Credit Suisse accentue sa perte au premier trimestre et remanie son équipe de direction

Le directeur financier de la banque, David Mathers, est sur le départ. La perte de Cerdit Suisse avant impôts s'est chiffrée à 428 millions de francs suisses, contre une perte de 757 millions un an plus tôt.

La Libre Eco avec Belga
"2022 est une année de transition" a déclaré Thomas Gottstein, directeur général de la banque.
"2022 est une année de transition" a déclaré Thomas Gottstein, directeur général de la banque. ©BELGA

Credit Suisse, le numéro deux du secteur bancaire helvétique, annonce mercredi un remaniement de son équipe de direction en marge de ses résultats trimestriels, son directeur financier étant notamment sur le départ. David Mathers, aux commandes des finances depuis 2010, a fait part de son intention de quitter la banque pour trouver des opportunités ailleurs, mais restera en poste jusqu'à ce qu'un successeur soit trouvé afin d'assurer une transition ordonnée, précise la banque dans un communiqué.

Les recherches pour le remplacer ont déjà commencé, à l'interne comme à l'externe, précise la banque.
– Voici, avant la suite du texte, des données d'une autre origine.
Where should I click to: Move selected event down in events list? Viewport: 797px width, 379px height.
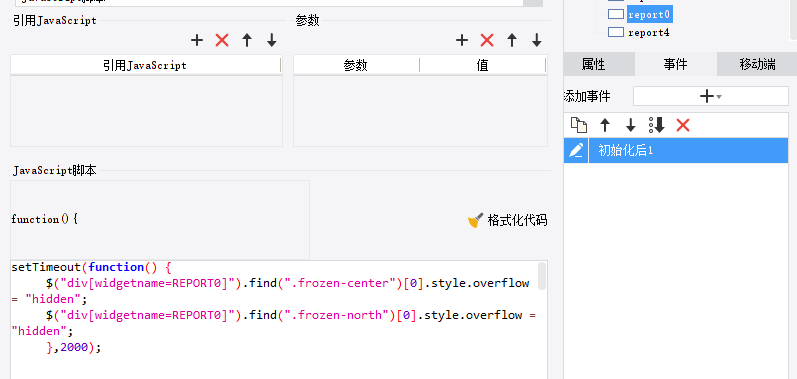click(x=631, y=124)
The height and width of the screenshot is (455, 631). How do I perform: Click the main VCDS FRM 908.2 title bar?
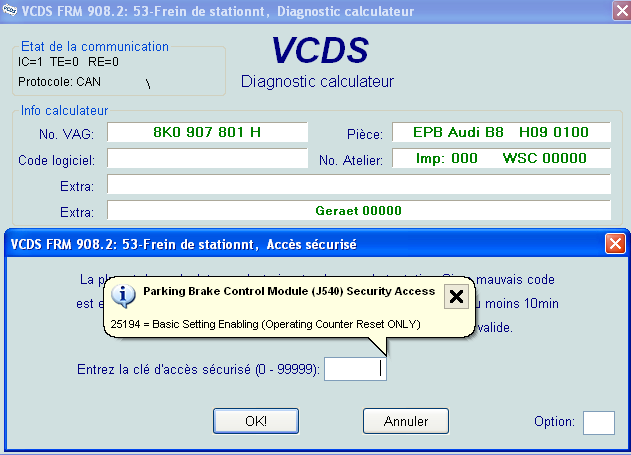pyautogui.click(x=300, y=12)
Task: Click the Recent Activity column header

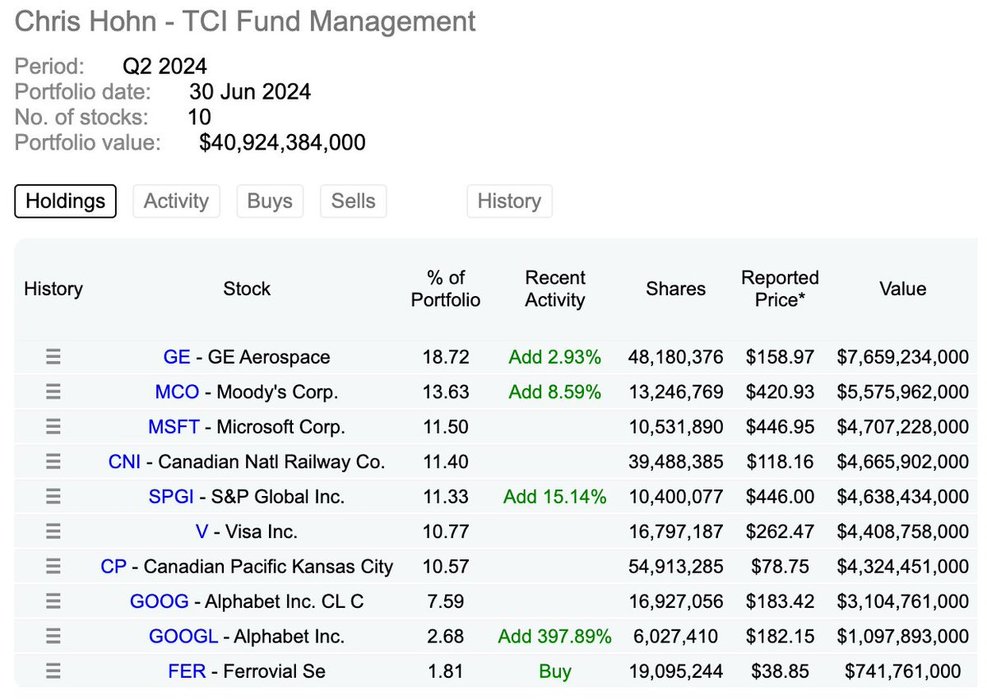Action: coord(555,289)
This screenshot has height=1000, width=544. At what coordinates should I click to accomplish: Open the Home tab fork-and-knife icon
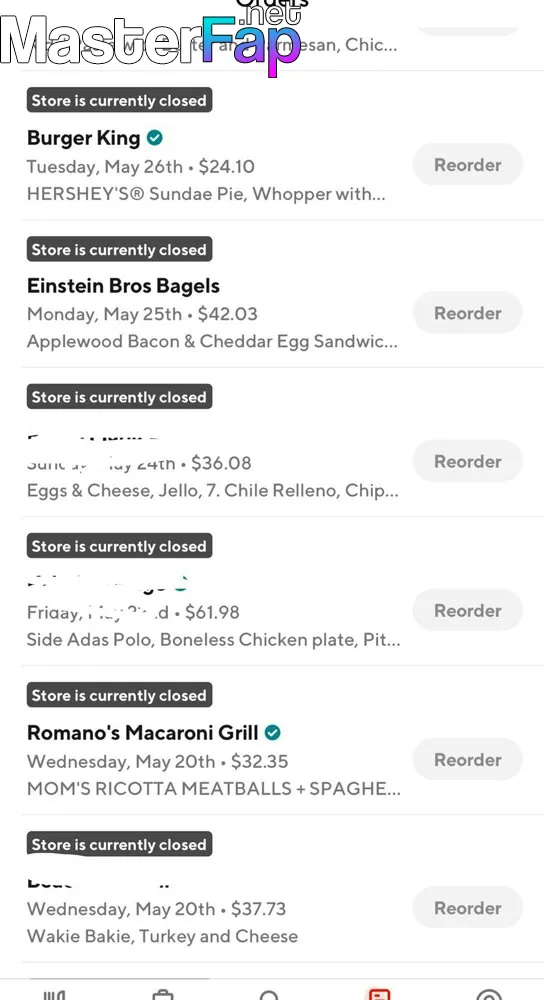(x=54, y=994)
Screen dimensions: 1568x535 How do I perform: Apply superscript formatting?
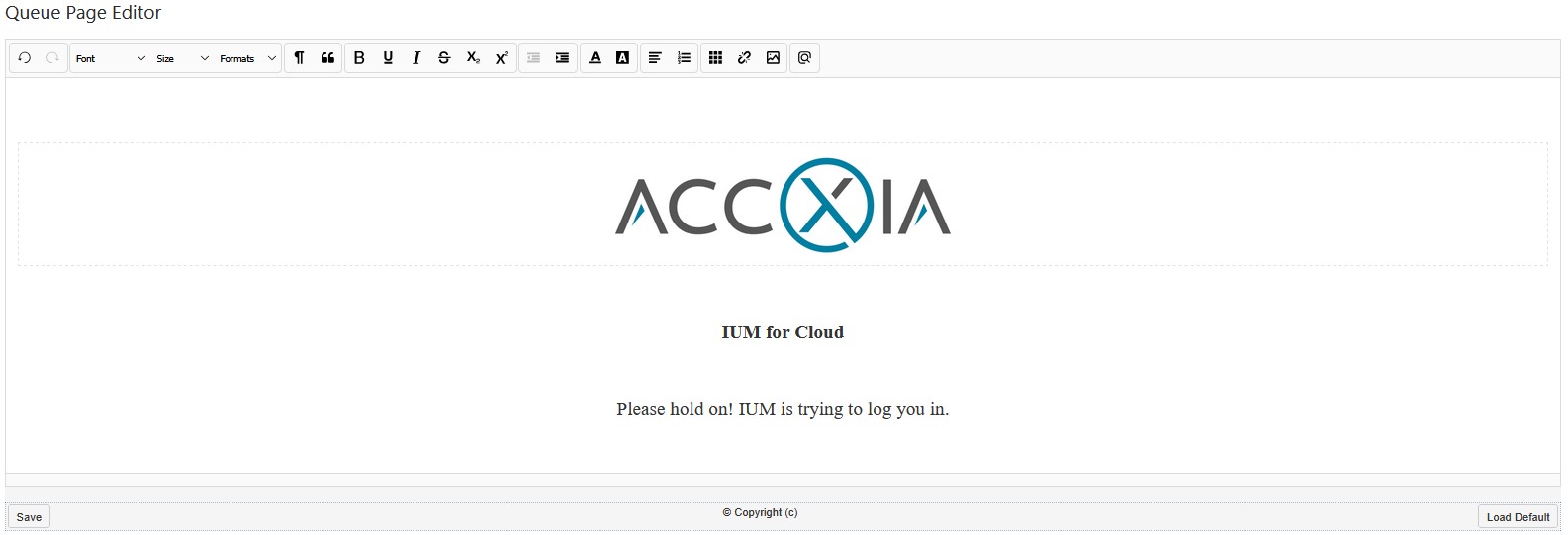[502, 58]
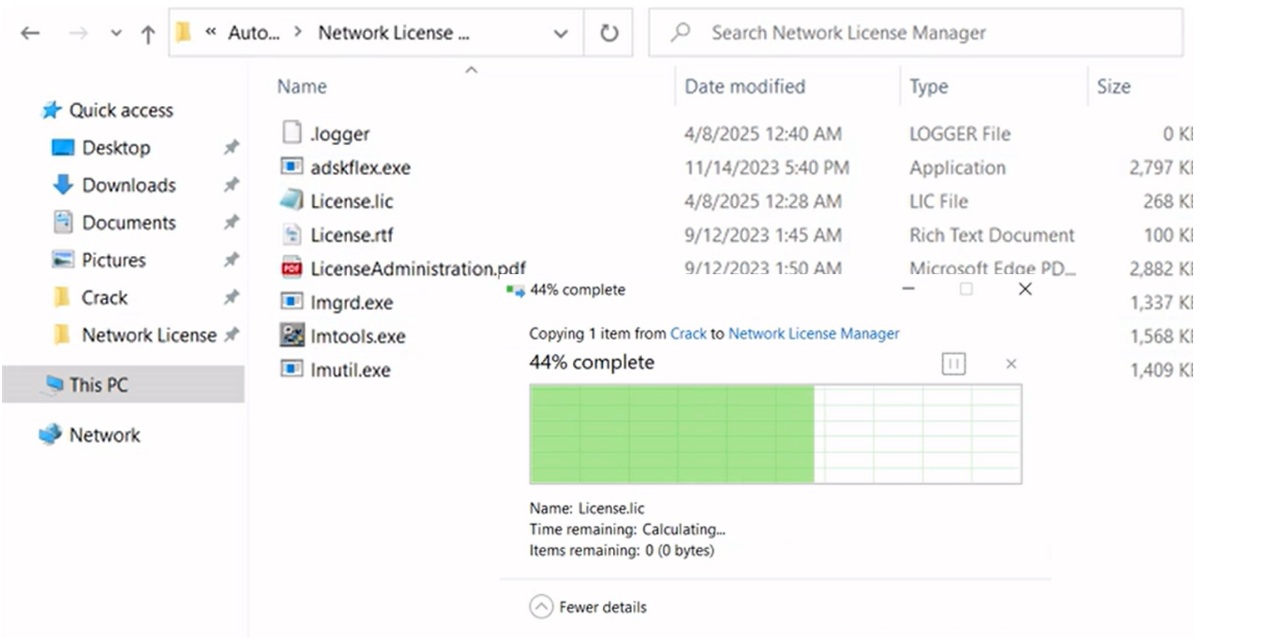Open the Network location in sidebar
This screenshot has height=638, width=1284.
[x=104, y=435]
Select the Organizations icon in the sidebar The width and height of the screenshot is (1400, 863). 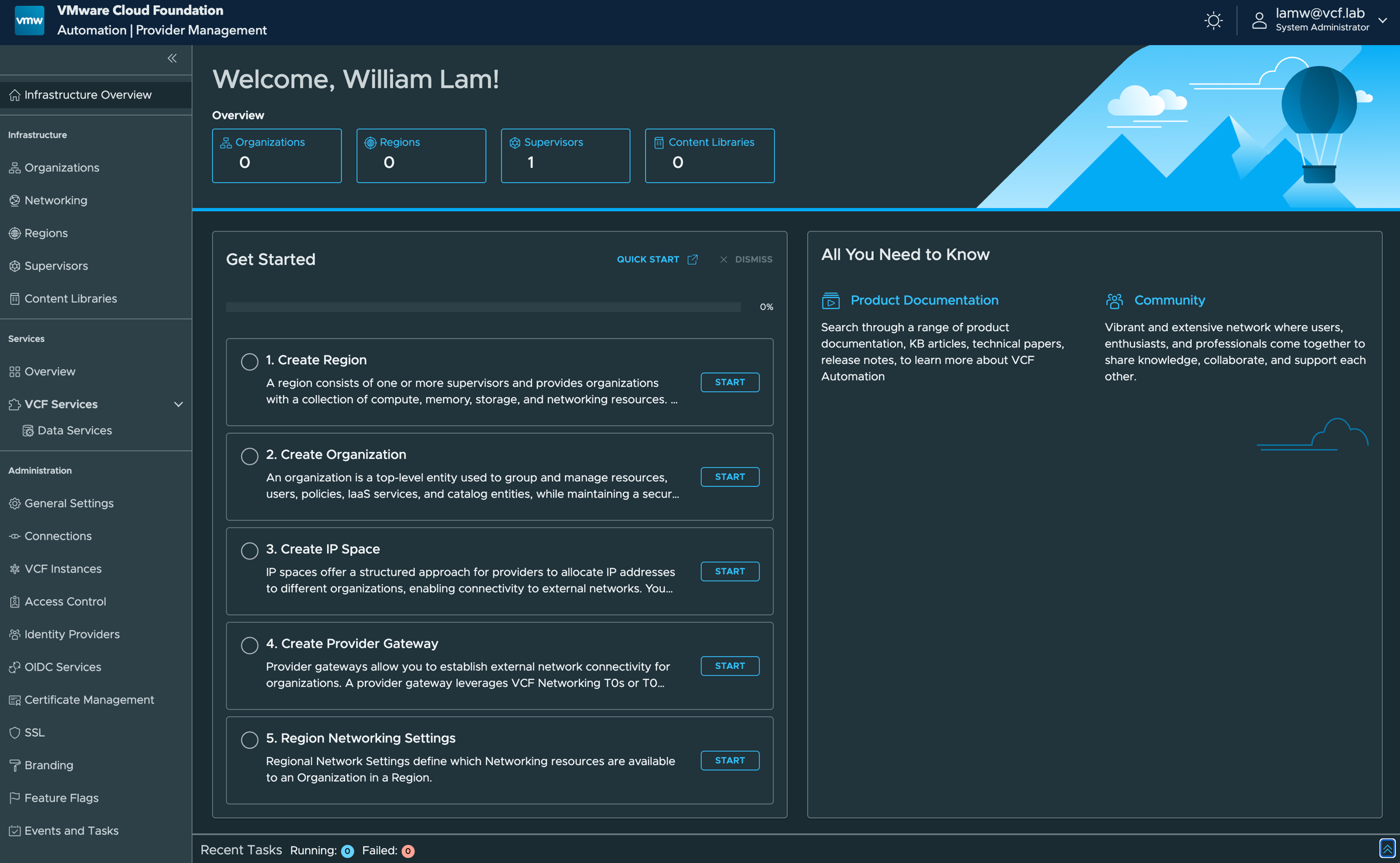(15, 168)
Credit Suisse annonce également la nomination d'un nouvel avocat général. Le poste va être confié à Markus Diethelm, l'ancien avocat général de la banque concurrente UBS et ancien chef du département légal du réassureur Swiss Re.

Il entrera en fonction à compter du 1er juillet pour succéder à Romeo Cerutti, qui prendra sa retraite après avoir occupé ce poste pendant 10 ans.

La banque annonce de surcroît un remaniement à la tête de la direction de la zone Europe, Moyen-Orient et Afrique, qui va être confiée à Francesca McDonagh à compter du 1er octobre et de la zone Asie-Pacifique qui va pour sa part être confiée à Edwin Low après le départ le 1er juin de Helman Sitohang.

La banque a été secouée depuis plus d'un an par des scandales à répétition qui avaient débuté avec la faillite de la société financière britannique Greensill.

Perte nette accentuée au premier trimestre

Credit Suisse a fait également état d'une perte plus marquée que prévu pour le premier trimestre, à 273 millions de francs suisses (266 millions d'euros), plongeant encore un peu plus dans le rouge après des scandales à répétition.

La banque, dont les déboires avaient commencé avec la faillite de la société financière britannique Greensill, avait déjà émis un avertissement sur ses résultats la semaine passée en raison de provisions pour litiges mais aussi de pertes de crédit à la suite de l'invasion de l'Ukraine.

La banque creuse encore un peu plus ses pertes après avoir déjà essuyé une perte de 252 millions de francs au premier trimestre l'an passé et soldé l'année sur une perte de 1,6 milliard de francs suisses. Pour les trois premiers mois de 2022, ses produits nets, l'équivalent de chiffre d'affaires, ont fléchi de 42 % par rapport au premier trimestre l'an passé, à 4,4 milliards de francs, indique la banque dans un communiqué. Ses revenus ont chuté de 51 % au sein de sa banque d'investissement et de 44 % dans la gestion de fortune.

Sa perte avant impôts s'est chiffrée à 428 millions de francs suisses, contre une perte de 757 millions un an plus tôt.

"Le premier trimestre 2022 a été marqué par des conditions de marché volatiles et l'aversion au risque des clients", a déclaré Thomas Gottstein, son directeur général, cité dans le communiqué, expliquant que ces conditions ont affectés les recettes au moment où la banque prenait "des mesures décisives" pour se redresser.

"2022 est une année de transition", a-t-il toutefois répété, tout en disant vouloir se concentrer sur la mise en oeuvre "disciplinée" de la nouvelle stratégie de la banque.